The Wicker Man (El hombre de mimbre), de Neil LaBute, es una nueva práctica de remake dirigida a actualizar la versión de 1973 de Robin Hardi, basada en un libro de Anthony Shaffer que él mismo adaptó a guión. Como en la mayoría de actualizaciones (contadas excepciones, como la revisión de una de las pocas mediocridades de Hitchcock como es su Crimen Perfecto) el resultado no ha dejado contento a ninguno de los seguidores de la versión original, considerada de culto por varios cinéfilos que inevitablemente han cargado contra ella indiscriminadamente.

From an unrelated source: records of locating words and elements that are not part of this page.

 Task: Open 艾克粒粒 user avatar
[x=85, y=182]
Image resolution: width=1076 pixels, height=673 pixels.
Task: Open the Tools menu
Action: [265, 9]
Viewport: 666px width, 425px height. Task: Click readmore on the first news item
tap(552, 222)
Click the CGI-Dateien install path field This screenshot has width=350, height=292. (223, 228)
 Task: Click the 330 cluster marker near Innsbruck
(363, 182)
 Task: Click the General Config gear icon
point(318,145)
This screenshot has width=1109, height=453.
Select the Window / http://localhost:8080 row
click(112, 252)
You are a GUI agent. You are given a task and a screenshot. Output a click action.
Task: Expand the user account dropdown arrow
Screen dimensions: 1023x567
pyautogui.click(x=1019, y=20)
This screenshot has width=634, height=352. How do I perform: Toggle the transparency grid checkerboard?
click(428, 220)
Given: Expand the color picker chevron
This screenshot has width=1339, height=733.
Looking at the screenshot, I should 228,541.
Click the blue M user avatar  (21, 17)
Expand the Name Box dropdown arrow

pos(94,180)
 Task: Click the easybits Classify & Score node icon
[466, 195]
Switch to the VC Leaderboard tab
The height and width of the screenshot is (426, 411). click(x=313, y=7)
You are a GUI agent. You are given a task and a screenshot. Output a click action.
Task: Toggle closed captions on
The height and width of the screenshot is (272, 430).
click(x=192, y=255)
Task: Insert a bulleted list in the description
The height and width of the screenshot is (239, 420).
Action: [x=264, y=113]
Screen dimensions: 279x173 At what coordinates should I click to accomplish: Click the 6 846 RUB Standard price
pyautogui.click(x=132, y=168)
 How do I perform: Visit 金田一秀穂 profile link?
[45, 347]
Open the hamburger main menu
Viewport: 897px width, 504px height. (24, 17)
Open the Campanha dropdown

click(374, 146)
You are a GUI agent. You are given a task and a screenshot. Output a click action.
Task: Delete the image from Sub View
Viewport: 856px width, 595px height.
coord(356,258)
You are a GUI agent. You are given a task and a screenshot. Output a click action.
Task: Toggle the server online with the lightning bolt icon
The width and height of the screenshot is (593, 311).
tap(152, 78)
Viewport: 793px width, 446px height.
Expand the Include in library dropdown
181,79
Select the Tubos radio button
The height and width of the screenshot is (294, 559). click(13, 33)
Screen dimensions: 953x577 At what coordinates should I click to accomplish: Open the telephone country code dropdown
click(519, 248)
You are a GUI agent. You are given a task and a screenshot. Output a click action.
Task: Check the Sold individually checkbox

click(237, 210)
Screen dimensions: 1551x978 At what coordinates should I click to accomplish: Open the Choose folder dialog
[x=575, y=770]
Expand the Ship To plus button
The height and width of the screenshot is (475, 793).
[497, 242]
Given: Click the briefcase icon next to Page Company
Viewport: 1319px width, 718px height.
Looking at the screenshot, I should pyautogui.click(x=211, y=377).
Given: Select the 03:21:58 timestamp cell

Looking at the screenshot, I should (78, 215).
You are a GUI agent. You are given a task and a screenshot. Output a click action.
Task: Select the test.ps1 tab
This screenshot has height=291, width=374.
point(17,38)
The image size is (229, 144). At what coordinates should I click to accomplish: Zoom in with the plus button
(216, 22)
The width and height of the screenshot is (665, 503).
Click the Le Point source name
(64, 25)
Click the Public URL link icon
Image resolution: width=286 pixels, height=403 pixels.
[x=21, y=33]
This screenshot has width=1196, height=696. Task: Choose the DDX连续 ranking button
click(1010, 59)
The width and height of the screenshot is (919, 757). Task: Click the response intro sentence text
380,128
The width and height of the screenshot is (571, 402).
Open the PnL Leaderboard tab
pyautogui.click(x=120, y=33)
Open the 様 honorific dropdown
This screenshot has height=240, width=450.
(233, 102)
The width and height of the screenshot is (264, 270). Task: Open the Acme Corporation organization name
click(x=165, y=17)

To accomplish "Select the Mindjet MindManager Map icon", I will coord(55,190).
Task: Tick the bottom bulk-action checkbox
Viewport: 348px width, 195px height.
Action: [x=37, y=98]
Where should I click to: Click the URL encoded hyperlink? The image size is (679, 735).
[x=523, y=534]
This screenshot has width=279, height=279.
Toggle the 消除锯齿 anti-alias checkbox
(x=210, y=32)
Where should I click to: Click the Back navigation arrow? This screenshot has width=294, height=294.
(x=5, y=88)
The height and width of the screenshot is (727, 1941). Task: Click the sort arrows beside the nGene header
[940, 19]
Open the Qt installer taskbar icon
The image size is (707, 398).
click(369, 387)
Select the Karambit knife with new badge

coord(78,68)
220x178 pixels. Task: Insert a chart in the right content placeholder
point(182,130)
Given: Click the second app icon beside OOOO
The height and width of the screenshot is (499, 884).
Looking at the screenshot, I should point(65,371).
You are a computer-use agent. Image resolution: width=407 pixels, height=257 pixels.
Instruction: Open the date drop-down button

Lo cierto es que el relato de Wickerman tiene a día de hoy -remakes aparte- las novedades justas. La cerrazón del pueblo perdido, su defensa de las extrañas costumbres, la evidencia de lo grotesco de sus tradiciones (que debería servir a muchos para hacer analogías con sus propios comportamientos folklórico-festivos), etcétera, todo es un ‘ya visto’ demasiadas veces pronunciado. Pero de la misma forma que el rostro desencajado de Cage, su pose voluntariosa y su capacidad para involucrarse en cualquier trama sirven para conectar con el público a la hora de captar incoherencias insalvables, su personaje y su causa investigadora -que tiene algo de aventura gráfica de videojuego, rastreando el paraje a la caza de la pista- hace que el resto de virtudes salgan a flote si uno quiere/puede participar en su misión. Tics de sueños efectistas, desenlaces con recorte, y elementos básicos para crear aislamiento (la cobertura en el móvil es el enemigo principal del cine de suspense) pueden pese a su insultante presencia dar paso a una ligera muestra de entretenimiento rejuvenecido que crea suspense a la luz del día sin sacar a relucir a monstruos de pesadilla. La suplencia de Christopher Lee por Ellen Burstyn (El Exorcista) para presentar como novedad argumental a una sociedad matriarcal no será suficiente aliciente para los puristas, la capacidad de Cage para aguantar entre paseos por la isla un guión que en demasiados momentos suple la oquedad con su sola perturbación quizá evidencia la dependencia de un producto cojo en lo restante. Aunque el tramo final y la anunciada tensión sorpresiva opta por un giro más atrevido de lo previsible que deja regusto (amargo) cuando parecía que iba a diluirse.